Although Too Soon is not autobiographical, Shamieh drew inspiration from her childhood growing up in a Palestinian American family living in San Francisco. “Almost my entire village immigrated to America in the 60s, [they] fled from war and economic destruction,” she said. “[The Too Soon characters are] more like a conglomerate of the women from my village of Ramallah specifically… There’s a salacious scene with a woman on a refugee boat. That’s not my grandmother’s story, but it’s a story I heard about another woman of her generation.”

Shamieh’s project was sparked in part by a desire for better representation in contemporary literature. “When I was growing up, the cultural landscape was different,” she said. “Before the emergence of superstars like Alice Walker and Amy Tan, it felt like there wasn’t much visibility for female writers of color, and they weren’t given the reverence that was afforded to white writers, especially men. And so I said, ‘Let me try to write the book that I needed as a kid, like my Joy Luck Club or The Color Purple.’”

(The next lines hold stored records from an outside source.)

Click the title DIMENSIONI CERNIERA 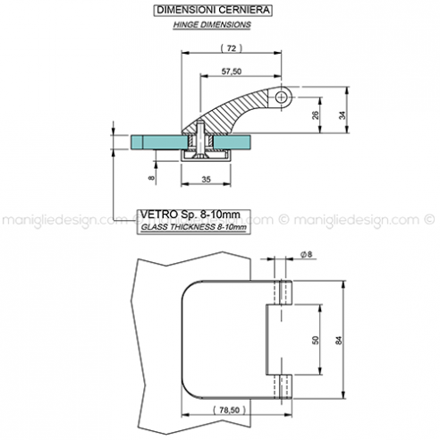(213, 10)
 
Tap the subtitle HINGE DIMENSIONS (212, 25)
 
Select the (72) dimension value (232, 48)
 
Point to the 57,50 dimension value (232, 72)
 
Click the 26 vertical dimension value (315, 115)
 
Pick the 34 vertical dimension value (343, 115)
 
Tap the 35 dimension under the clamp (206, 180)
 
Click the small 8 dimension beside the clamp (151, 178)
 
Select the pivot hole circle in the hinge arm (281, 97)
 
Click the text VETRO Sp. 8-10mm (190, 215)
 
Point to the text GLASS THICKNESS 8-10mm (194, 227)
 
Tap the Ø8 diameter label (306, 254)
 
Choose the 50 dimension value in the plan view (315, 340)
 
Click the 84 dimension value (339, 340)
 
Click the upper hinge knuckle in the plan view (285, 292)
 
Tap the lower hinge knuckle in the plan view (285, 386)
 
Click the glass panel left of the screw (159, 142)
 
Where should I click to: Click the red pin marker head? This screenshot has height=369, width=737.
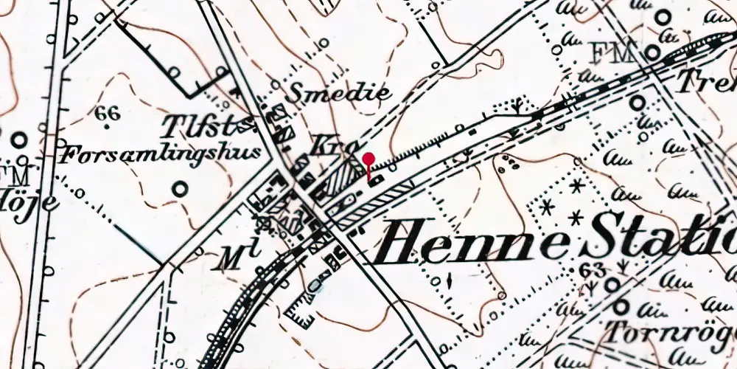(368, 158)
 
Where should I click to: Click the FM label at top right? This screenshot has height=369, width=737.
(611, 53)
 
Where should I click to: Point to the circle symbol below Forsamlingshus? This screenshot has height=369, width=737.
(179, 189)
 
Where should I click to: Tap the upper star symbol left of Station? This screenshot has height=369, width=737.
(576, 186)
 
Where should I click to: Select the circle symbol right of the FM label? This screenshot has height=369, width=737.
(653, 52)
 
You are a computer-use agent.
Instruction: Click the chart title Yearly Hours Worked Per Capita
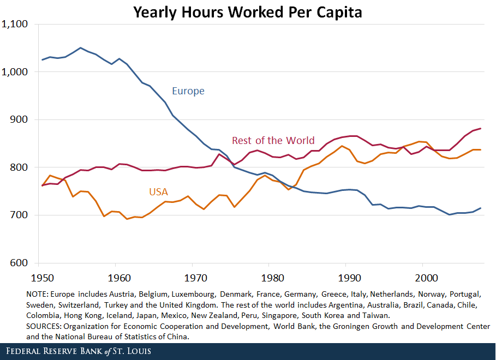point(248,11)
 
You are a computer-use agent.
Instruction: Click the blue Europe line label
point(188,91)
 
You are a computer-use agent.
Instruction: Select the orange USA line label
point(158,192)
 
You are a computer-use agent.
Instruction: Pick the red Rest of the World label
point(274,141)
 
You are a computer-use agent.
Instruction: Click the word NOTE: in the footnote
point(37,294)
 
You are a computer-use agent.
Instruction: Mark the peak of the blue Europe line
point(81,48)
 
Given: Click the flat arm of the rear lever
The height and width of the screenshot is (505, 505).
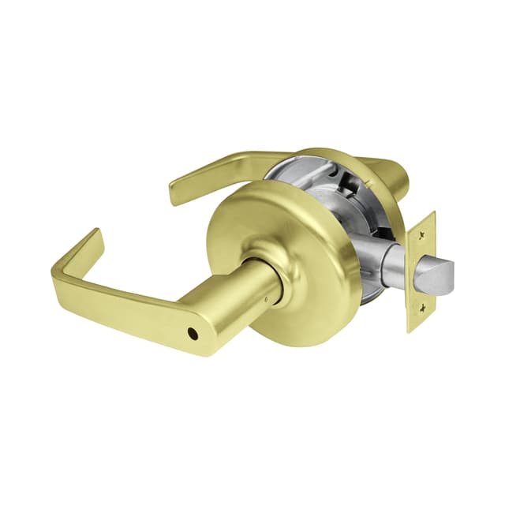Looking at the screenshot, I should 229,166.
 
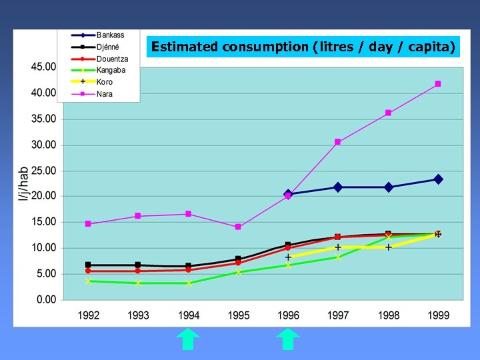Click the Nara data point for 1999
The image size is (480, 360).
pyautogui.click(x=438, y=84)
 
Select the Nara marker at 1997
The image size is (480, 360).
pyautogui.click(x=338, y=142)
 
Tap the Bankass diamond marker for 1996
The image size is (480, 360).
pyautogui.click(x=288, y=194)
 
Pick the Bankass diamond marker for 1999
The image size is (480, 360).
pyautogui.click(x=438, y=179)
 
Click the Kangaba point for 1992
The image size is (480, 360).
pyautogui.click(x=88, y=281)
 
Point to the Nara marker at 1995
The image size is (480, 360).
pyautogui.click(x=238, y=227)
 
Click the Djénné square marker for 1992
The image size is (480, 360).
pyautogui.click(x=88, y=265)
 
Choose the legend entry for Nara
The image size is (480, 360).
pyautogui.click(x=105, y=94)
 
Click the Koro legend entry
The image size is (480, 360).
pyautogui.click(x=105, y=82)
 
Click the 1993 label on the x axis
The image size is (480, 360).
pyautogui.click(x=138, y=315)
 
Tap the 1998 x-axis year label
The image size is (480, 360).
pyautogui.click(x=388, y=315)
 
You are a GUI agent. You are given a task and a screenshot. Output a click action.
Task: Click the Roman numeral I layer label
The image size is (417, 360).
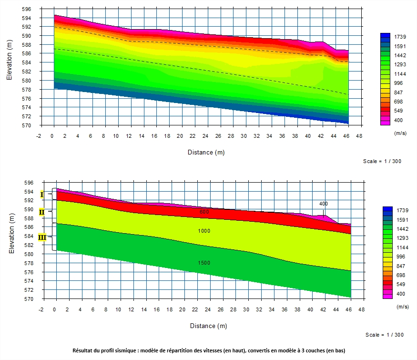coord(42,195)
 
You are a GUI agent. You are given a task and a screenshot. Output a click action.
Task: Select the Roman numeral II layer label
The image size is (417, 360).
coord(42,212)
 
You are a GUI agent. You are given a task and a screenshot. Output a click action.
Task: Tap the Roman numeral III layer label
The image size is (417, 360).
coord(42,237)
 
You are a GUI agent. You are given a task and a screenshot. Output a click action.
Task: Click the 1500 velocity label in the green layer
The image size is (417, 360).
coord(204,263)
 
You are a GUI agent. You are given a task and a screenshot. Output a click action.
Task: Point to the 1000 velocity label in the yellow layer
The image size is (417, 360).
coord(204,231)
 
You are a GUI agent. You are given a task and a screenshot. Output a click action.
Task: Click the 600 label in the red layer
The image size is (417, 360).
coord(204,212)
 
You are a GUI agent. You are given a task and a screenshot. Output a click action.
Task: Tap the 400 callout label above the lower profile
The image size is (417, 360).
coord(324,204)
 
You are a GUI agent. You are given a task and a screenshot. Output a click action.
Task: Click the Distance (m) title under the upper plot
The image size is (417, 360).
coord(205,153)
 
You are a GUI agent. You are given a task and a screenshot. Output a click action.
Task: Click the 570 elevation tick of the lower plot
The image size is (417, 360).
coord(29,299)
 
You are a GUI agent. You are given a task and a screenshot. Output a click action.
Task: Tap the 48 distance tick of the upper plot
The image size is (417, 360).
coord(359,136)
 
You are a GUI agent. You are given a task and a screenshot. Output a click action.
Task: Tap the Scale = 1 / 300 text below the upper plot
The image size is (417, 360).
coord(382,161)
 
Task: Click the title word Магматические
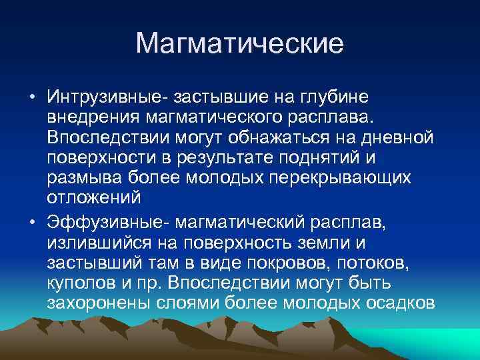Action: (239, 44)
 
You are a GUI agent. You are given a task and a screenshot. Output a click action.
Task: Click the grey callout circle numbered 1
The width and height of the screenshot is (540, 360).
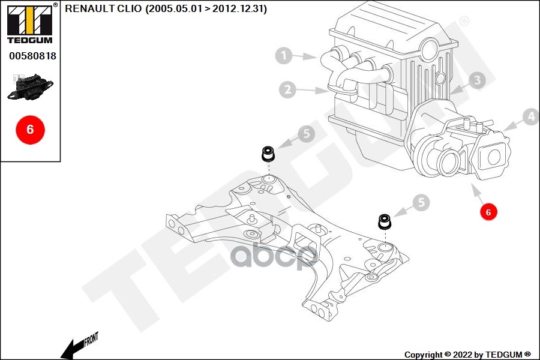pyautogui.click(x=284, y=56)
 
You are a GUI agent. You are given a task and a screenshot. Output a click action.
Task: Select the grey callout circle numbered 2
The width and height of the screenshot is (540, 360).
pyautogui.click(x=288, y=90)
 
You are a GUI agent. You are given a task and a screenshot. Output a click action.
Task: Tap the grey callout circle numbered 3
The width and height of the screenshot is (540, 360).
pyautogui.click(x=476, y=80)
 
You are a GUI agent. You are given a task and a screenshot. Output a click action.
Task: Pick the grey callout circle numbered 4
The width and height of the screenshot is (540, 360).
pyautogui.click(x=530, y=116)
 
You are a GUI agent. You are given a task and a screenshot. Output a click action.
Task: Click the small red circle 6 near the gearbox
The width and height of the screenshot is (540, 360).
pyautogui.click(x=488, y=212)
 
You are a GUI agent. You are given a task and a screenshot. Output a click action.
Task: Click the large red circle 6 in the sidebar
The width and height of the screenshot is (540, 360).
pyautogui.click(x=30, y=129)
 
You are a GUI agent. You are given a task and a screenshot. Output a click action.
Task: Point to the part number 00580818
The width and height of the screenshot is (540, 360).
pyautogui.click(x=32, y=56)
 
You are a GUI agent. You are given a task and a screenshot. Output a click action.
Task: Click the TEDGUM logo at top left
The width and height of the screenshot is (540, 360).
pyautogui.click(x=29, y=23)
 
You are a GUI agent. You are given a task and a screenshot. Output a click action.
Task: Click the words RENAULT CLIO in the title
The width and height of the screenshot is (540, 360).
pyautogui.click(x=103, y=8)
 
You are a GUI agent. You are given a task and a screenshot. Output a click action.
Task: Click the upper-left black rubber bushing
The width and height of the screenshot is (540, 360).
pyautogui.click(x=268, y=154)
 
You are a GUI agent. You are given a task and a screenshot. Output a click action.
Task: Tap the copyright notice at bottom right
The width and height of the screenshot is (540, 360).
pyautogui.click(x=467, y=355)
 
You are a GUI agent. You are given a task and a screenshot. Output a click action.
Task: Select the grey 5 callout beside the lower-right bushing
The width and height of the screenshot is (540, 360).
pyautogui.click(x=422, y=203)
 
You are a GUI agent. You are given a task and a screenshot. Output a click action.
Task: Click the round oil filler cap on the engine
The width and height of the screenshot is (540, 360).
pyautogui.click(x=430, y=46)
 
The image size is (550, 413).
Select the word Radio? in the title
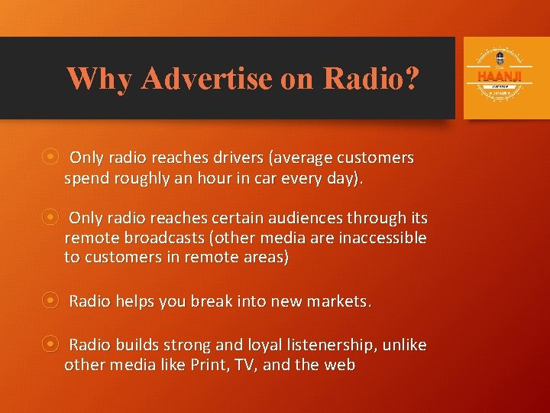[x=370, y=78]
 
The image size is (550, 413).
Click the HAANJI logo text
[x=499, y=76]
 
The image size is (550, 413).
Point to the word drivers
[x=234, y=158]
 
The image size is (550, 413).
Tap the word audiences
[x=306, y=218]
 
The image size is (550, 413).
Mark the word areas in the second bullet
[x=260, y=258]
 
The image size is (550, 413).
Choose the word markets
[x=336, y=301]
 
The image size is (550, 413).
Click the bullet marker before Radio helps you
[x=50, y=301]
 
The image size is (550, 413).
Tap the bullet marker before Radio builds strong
[x=50, y=344]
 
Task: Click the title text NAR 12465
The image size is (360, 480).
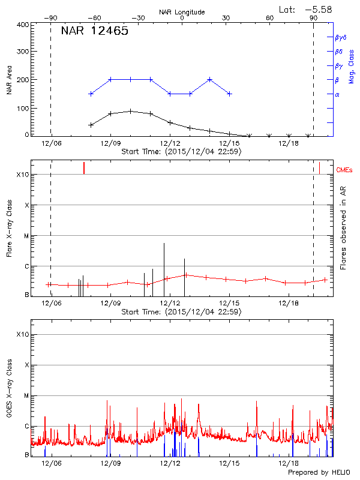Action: [95, 31]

While the novel is set in 2012, Shamieh feels the current political moment has made it especially relevant today. “The power of literature is that it can reach people, if they are capable of being reached. My hope is that Too Soon is a book that can do that.” she said. “I have been writing plays about Palestinian identity, usually comedies, for a long time. Therefore, I’m used to my work dealing with very polarizing subject matter where there is a great diversity of opinions. I always look forward to engaging with that diversity of opinions, especially on college campuses like Williams.”

Shamieh’s work depicts the harrowing plight of refugees but tells their stories with humor, a move that ultimately humanizes the characters, she explained. “I think that people appreciate watching messy people, seeing somebody slip on a banana peel, metaphorically,” she said. “And all my characters keep slipping on banana peels. And it gets more and more intense as the story goes on.”

Her relatable, character-driven writing conveys a timeless story about contemporary conflict. “I don’t just write for this cultural moment,” she said. “I write about the human condition, and I hope that people see my [characters] as human. But, very clearly, the book is about the legacy of a people who are displaced because they are born a different religion. I don’t think that can not be political.”

“I think my existence as a Palestinian is politicized, so no matter what I write, it will have a political bend to it,” she said. Shamieh looks forward to discussing her work with a diverse audience at Claiming Williams and hopes to share her story with people who may not have otherwise picked up her book, she said. “As a reader, if you’re choosing not to read widely, that’s political. [If] you’re choosing to read widely, it’s also political,” she said.